Each record beneath this sentence is to be transcribed exactly as it reads.

Task material Block Start

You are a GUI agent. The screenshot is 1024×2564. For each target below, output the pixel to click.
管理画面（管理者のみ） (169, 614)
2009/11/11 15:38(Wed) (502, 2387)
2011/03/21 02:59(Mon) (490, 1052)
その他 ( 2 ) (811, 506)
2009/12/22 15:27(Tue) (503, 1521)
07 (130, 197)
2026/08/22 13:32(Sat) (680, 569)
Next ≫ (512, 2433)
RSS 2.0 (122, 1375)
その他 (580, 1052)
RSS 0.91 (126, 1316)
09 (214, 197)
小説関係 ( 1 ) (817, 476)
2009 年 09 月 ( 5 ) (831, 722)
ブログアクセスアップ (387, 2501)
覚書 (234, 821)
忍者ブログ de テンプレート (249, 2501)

Task material Block End

- [Result for this exercise]:
You are a GUI agent. The screenshot is 1024×2564. For each target below, output the pixel to click.
管理画面（管理者のみ） (169, 614)
2009/11/11 15:38(Wed) (502, 2387)
2011/03/21 02:59(Mon) (490, 1052)
その他 ( 2 ) (811, 506)
2009/12/22 15:27(Tue) (503, 1521)
07 (130, 197)
2026/08/22 13:32(Sat) (680, 569)
Next ≫ (512, 2433)
RSS 2.0 (122, 1375)
その他 (580, 1052)
RSS 0.91 (126, 1316)
09 (214, 197)
小説関係 ( 1 ) (817, 476)
2009 年 09 月 ( 5 ) (831, 722)
ブログアクセスアップ (387, 2501)
覚書 (234, 821)
忍者ブログ de テンプレート (249, 2501)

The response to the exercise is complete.